_Assignment_: An exact copy of the lines from the top of the data through the line with "發佈留言 (38, 1258)" is what you should give, with no pictures in it.
(The input)
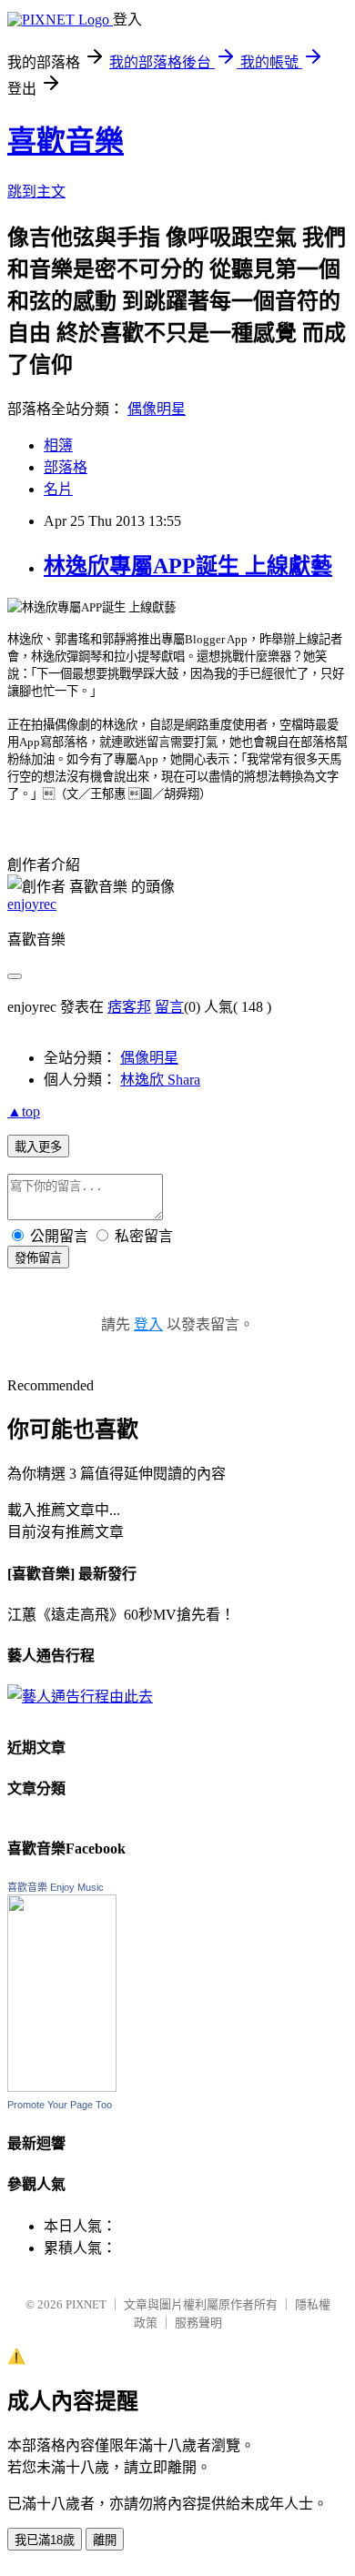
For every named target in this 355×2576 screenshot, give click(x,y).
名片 (58, 489)
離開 (105, 2540)
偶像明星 (156, 409)
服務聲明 (198, 2322)
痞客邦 (129, 1007)
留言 (169, 1007)
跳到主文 (36, 191)
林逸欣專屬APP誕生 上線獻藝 (188, 566)
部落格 (65, 467)
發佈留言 (38, 1258)
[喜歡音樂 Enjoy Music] (62, 2087)
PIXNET (86, 2304)
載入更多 (38, 1147)
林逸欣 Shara (160, 1079)
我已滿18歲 (45, 2540)
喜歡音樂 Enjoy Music (55, 1887)
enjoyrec (31, 904)
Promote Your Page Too (59, 2104)
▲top (23, 1111)
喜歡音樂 (65, 141)
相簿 (58, 445)
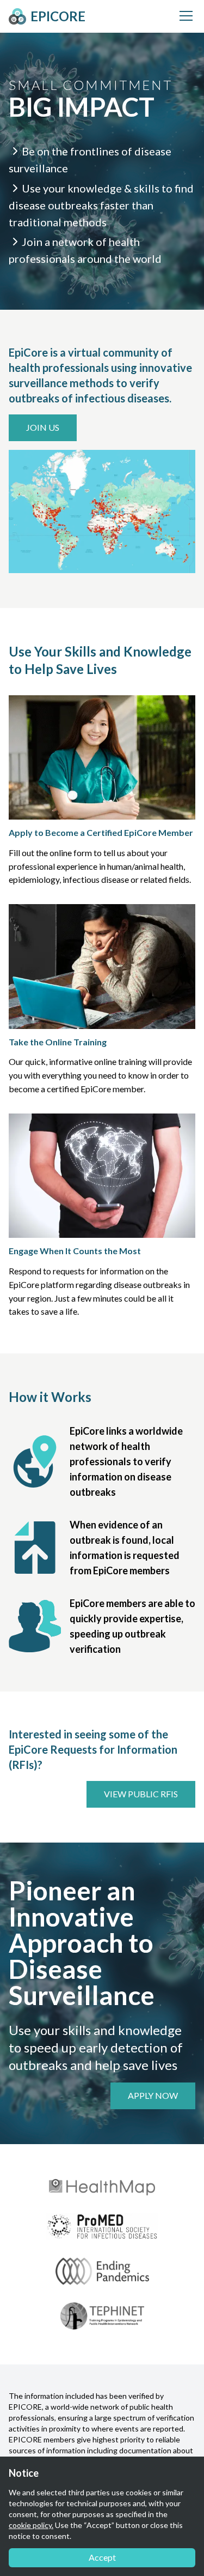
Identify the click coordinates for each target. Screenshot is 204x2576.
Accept (102, 2557)
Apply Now (153, 2095)
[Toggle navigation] (186, 16)
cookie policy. (31, 2525)
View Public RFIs (141, 1794)
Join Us (42, 427)
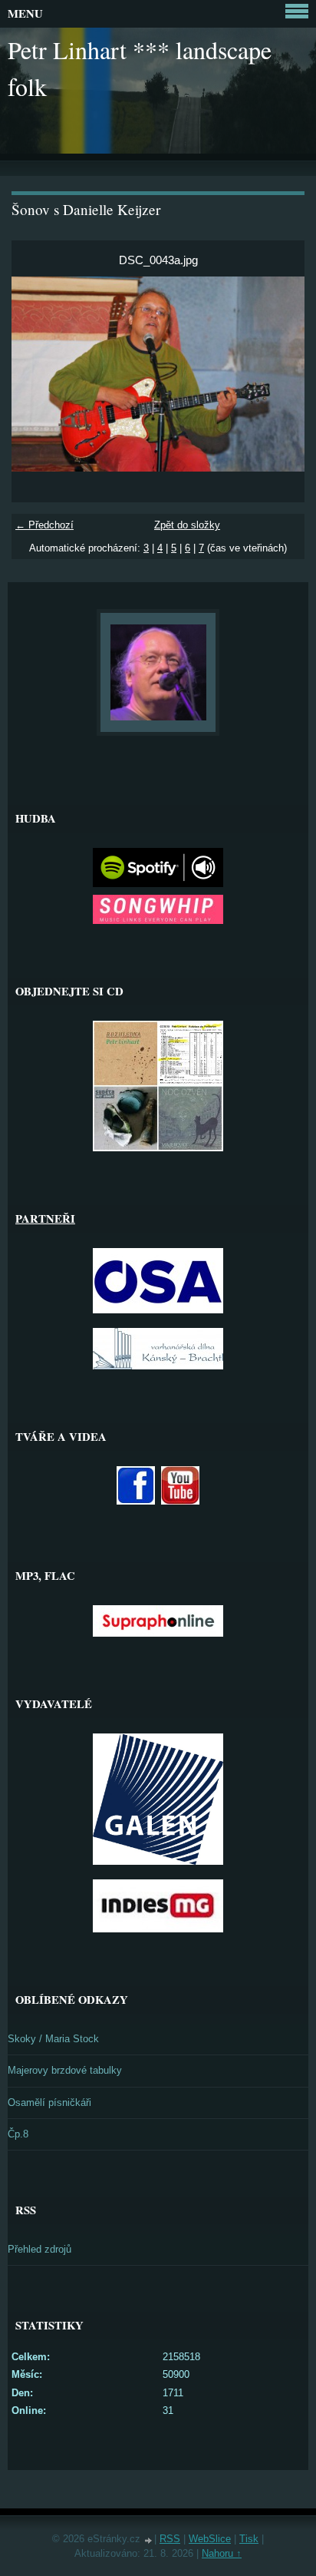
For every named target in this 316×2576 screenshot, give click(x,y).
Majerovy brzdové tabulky (65, 2070)
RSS (170, 2539)
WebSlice (210, 2539)
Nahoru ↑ (222, 2553)
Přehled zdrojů (39, 2249)
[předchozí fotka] (36, 374)
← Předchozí (44, 525)
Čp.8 (18, 2134)
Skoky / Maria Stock (53, 2039)
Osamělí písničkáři (49, 2102)
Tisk (248, 2539)
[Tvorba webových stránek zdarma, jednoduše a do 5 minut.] (148, 2540)
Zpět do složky (187, 525)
(End The input)
_Result below_:
For every named target in this 355×2576 screenshot, give click(x,y).
名片 (58, 489)
離開 (105, 2540)
偶像明星 (156, 409)
服務聲明 (198, 2322)
痞客邦 (129, 1007)
留言 (169, 1007)
跳到主文 (36, 191)
林逸欣專屬APP誕生 上線獻藝 (188, 566)
部落格 (65, 467)
發佈留言 (38, 1258)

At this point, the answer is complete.